▸ **QUOTED PASSAGE**
※ ※ ※
Before: T. Ducharme J.
Reasons for Judgment
Section 11(b) Charter Application
[1] This is a s. 11(b) Charter of Rights application brought by the Applicant, Irina Gordon, alleging violation of her right to be tried within a reasonable time. She is charged in a nine count indictment with fraud, forged documents and fail to comply with a bail. The delay application was argued before me on December 2, 2016 and the trial is scheduled to start on January 9, 2017 and it is estimated that the trial will take four to six weeks and will finish by February 17, 2017. On January 3, 2017, I indicated that my ruling was that her rights under s. 11 (b) were not violated and I dismissed the s. 11 (b) application. These are my reasons for judgment on the Charter application.
[2] The applicant, Ms. Gordon, was arrested on May 15, 2014. In its recent decision in R. v. Jordan, the majority of the Court repeatedly stated that the relevant time period runs from "the charge to the actual or anticipated end of trial." [1] Thus, the delay for Ms. Gordon to February 17, 2017 is 33 months and 3 days. This time exceeds the ceiling set in Jordan of "30 months from the charge to the actual or anticipated end of trial." However, the majority went on to hold that "delay attributable to the defence must be subtracted" and that this subtracted period includes both "delay waived by the defence" and "delays caused solely or directly by the defence's conduct." It is only then that it can be determined whether the case conforms to the guidelines set down in Jordan.
[3] When one looks at the total delay in this case, several things become clear: first, it took too long for the preliminary inquiry to commence. The preliminary inquiry did not start until September 24, 2015, almost seventeen months after the arrest of Ms. Gordon; second, the time required for the preliminary inquiry was dramatically overestimated by the defence. The preliminary inquiry was initially set for 5 days and Mr. Fox conceded committal on the second day, September 29, 2015.
[4] I shall first outline the delay analyzed under the Askov/Morin principles. I will then outline the delay under the Jordan principles. Finally, I shall analyze what result should be rendered in this transitional case.
※ ※ ※
▸ **DATASET CONTENT**
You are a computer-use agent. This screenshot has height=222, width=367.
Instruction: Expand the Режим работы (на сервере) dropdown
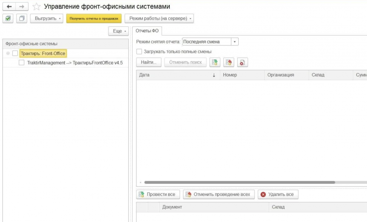[159, 19]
※ ※ ※
▸ **AIM OF THE TASK**
According to the ruling, on what date did the preliminary inquiry start? Answer from the ruling alone.

▸ **TASK SOLUTION**
September 24, 2015.